An incident CHD event was observed in 18 of 662 PTV carriers (2.7%) vs 10 990 of 189 802 noncarriers (5.8%), corresponding to an adjusted HR of 0.51 (95% CI, 0.32-0.82; P = .004). Age-specific risk estimates for the absolute incidence of CHD were next evaluated using standardized Cox proportional hazard models (Figure 3). The estimated probability of developing CHD by age 55 years was 0.47% (95% CI, 0.25-0.68) in carriers and 0.91% (95% CI, 0.87-0.95) in noncarriers. By age 65 years, the estimated probability of developing CHD was 1.7% (95% CI, 0.9-2.5) in carriers and 3.3% (95% CI, 3.2-3.4) in noncarriers.
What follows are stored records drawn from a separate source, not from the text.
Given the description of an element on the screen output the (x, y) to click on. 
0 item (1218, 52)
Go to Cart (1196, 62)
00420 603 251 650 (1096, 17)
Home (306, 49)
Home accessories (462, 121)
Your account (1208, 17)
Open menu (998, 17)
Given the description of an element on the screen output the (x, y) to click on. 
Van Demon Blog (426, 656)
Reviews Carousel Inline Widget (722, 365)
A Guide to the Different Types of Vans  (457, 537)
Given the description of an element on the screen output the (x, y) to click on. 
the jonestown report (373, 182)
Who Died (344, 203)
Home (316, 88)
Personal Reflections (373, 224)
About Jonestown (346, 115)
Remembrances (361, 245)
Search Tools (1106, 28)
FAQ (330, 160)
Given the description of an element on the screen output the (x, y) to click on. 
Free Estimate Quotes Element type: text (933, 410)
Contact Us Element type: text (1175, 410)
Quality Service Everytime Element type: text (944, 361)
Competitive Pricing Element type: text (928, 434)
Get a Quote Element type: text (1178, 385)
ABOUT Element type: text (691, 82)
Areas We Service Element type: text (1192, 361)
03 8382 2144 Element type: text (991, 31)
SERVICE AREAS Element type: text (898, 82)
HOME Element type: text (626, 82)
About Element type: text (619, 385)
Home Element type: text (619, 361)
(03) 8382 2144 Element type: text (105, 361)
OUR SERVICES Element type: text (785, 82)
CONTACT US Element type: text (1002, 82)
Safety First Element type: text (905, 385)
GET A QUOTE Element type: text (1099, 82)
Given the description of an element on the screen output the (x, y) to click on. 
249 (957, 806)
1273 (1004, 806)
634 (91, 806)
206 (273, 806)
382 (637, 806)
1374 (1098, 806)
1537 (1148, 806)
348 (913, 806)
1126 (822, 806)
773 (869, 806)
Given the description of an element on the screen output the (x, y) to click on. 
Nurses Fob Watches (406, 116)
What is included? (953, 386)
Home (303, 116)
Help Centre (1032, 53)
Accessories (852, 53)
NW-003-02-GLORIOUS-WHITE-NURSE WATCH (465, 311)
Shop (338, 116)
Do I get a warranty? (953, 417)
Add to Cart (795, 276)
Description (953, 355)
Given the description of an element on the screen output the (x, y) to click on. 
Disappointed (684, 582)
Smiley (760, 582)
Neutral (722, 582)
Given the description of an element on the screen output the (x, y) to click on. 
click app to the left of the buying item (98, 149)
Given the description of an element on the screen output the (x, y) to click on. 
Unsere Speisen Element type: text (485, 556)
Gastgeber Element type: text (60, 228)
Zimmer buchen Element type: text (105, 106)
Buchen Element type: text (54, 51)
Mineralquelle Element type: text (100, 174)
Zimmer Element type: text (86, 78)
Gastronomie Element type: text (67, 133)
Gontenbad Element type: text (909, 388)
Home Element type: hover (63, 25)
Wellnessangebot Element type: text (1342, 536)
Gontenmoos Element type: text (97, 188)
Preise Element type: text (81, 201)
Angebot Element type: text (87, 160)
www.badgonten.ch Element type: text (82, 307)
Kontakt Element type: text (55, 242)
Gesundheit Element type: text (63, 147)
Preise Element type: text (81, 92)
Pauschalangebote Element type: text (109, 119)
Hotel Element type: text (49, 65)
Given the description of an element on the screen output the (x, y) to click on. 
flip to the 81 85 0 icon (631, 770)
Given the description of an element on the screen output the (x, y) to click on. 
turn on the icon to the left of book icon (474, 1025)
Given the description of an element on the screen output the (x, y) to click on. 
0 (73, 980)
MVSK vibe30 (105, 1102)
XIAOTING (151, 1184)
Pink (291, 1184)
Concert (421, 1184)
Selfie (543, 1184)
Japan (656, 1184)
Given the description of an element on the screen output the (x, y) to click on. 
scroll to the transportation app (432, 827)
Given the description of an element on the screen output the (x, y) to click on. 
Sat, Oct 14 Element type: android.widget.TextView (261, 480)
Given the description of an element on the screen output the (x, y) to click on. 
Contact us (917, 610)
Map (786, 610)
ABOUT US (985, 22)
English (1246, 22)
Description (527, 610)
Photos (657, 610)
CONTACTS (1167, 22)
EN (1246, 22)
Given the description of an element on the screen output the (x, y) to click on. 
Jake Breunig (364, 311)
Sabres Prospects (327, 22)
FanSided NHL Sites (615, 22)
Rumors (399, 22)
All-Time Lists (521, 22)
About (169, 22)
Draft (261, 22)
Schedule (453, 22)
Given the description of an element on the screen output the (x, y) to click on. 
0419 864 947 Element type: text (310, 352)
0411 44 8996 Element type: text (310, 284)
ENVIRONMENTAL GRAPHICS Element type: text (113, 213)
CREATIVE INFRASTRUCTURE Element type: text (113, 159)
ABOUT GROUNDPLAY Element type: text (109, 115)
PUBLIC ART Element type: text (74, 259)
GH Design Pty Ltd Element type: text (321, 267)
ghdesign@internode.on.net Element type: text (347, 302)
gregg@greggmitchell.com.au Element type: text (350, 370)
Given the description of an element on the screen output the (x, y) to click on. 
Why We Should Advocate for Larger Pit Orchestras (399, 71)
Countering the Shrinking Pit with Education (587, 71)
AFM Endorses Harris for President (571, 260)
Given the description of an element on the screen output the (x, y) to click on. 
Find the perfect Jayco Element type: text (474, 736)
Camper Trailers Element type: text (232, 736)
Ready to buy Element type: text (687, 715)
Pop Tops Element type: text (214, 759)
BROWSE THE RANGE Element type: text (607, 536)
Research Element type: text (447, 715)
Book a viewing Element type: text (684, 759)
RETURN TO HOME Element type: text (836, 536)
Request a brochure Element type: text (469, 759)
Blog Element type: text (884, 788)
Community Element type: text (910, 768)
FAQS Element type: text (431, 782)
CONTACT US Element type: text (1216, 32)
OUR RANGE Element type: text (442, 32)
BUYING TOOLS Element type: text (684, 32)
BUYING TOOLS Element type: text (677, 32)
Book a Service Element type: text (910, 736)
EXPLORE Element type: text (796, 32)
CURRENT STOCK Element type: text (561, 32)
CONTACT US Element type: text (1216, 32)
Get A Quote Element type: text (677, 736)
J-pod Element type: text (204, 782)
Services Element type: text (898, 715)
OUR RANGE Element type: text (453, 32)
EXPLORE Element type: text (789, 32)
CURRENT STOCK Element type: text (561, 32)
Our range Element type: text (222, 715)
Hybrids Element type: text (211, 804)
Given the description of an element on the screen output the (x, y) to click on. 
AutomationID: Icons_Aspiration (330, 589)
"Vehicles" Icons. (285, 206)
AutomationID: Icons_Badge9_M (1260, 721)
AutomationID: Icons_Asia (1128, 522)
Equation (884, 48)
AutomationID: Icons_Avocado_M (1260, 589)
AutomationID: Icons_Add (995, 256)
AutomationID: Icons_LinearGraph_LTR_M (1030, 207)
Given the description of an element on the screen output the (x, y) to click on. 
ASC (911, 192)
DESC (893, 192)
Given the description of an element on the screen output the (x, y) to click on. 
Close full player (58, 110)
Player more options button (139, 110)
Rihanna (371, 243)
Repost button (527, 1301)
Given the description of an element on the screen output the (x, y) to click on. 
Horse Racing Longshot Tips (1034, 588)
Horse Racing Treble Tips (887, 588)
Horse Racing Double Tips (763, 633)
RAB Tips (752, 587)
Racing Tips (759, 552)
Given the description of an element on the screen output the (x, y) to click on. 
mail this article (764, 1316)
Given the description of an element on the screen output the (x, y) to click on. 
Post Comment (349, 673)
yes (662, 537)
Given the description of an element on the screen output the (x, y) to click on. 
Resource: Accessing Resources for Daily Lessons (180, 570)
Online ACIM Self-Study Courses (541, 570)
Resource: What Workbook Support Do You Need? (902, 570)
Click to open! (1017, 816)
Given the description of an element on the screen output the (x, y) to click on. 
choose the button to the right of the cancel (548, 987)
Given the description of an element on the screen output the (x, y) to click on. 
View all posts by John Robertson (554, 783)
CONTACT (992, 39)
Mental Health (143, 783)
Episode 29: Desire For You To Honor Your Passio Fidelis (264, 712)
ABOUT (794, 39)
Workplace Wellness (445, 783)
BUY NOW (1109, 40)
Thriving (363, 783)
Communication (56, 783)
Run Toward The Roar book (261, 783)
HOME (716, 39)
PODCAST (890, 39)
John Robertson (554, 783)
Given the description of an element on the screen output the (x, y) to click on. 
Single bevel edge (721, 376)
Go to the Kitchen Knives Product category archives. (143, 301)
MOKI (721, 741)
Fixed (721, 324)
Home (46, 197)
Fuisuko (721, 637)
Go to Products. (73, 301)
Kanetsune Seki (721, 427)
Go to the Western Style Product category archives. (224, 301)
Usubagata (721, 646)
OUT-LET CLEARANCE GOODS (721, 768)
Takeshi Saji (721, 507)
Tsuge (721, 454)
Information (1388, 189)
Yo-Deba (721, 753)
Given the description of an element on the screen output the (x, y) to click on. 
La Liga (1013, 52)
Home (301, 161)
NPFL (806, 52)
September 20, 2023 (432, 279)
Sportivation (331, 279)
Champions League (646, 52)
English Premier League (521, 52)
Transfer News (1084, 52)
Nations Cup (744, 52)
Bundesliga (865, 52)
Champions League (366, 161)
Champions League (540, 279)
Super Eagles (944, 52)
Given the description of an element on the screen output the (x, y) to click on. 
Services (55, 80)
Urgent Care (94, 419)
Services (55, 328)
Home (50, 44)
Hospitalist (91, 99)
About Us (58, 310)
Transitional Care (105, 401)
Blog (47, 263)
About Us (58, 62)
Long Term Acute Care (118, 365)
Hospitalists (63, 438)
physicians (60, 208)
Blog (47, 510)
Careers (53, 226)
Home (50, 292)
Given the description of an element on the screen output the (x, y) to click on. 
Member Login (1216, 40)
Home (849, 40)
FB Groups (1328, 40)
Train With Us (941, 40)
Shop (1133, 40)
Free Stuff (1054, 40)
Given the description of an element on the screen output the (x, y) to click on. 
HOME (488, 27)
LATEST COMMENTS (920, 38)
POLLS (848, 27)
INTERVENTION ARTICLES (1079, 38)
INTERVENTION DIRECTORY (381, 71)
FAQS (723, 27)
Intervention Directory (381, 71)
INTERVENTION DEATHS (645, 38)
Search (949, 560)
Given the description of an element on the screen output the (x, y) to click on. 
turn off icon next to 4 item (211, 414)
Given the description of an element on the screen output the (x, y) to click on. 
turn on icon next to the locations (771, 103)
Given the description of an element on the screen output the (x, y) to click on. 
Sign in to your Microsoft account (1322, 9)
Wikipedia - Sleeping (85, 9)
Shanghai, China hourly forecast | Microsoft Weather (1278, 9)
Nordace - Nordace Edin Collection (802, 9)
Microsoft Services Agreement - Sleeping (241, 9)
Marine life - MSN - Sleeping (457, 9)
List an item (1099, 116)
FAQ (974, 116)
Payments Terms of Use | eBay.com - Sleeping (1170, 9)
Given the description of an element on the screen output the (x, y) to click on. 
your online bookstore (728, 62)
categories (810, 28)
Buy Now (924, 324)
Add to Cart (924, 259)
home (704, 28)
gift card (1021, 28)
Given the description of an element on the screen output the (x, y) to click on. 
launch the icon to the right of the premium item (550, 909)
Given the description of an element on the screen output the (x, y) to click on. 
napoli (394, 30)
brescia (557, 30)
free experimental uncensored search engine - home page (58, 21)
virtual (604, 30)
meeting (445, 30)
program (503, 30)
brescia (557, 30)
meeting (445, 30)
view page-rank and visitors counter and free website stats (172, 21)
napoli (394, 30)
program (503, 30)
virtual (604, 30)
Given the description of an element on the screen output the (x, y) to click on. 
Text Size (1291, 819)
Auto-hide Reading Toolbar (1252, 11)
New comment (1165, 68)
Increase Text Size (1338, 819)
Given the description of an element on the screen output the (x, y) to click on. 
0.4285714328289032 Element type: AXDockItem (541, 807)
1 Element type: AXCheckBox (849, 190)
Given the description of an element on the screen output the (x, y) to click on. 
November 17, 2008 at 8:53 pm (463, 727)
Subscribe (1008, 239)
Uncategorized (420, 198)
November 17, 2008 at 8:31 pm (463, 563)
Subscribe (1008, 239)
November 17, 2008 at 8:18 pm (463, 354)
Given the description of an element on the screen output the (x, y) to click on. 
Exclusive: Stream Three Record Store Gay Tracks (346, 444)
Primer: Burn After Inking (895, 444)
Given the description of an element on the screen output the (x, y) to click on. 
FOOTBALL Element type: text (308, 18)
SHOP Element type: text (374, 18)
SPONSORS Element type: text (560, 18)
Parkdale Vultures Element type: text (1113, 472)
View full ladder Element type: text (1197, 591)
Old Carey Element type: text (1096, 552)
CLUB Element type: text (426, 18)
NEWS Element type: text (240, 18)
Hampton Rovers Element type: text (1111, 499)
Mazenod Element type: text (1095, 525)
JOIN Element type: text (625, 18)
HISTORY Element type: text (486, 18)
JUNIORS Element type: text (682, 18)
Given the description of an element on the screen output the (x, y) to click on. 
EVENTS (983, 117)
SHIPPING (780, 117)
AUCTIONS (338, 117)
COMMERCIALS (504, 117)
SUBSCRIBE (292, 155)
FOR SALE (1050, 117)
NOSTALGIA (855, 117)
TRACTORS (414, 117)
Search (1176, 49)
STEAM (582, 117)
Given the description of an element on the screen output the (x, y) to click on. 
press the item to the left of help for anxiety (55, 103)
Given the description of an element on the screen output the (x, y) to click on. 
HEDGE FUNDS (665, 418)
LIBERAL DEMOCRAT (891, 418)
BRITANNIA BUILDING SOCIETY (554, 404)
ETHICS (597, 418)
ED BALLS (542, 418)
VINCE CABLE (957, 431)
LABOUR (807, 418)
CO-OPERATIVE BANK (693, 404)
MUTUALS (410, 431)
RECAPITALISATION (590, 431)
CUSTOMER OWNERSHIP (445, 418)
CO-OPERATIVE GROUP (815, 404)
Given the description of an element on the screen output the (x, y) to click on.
By age 75 years, the estimated probability of developing CHD was 3.7% (95% CI, 2.0-5.3) in carriers and 7.0% (95% CI, 6.9-7.2) in noncarriers.
Figure 3. Coronary Heart Disease (CHD) Risk Estimates in Protein-Truncating Variant (PTV) Carriers and Noncarriers in the UK Biobank.
Each bar shows the estimated risk of CHD by ages 55, 65, and 75 years based on carrier status. Disease risk was estimated for carriers and noncarriers using a Cox proportional hazard model standardized to the mean of the first 5 genetic principal components and prevalence of male sex. The 95% CIs for each estimate is displayed.
Discussion
In this study, rare naturally occurring DNA variants that inactivate APOB or PCSK9 were used to understand the association between the lifelong lowering of estimated untreated LDL cholesterol and CHD risk. Such variants were identified in 0.4% sequenced individuals (801 of 209 537) and were associated with 45 to 49 mg/dL lower estimated untreated LDL cholesterol levels and a 49% reduction in risk of CHD. These results have at least 4 implications.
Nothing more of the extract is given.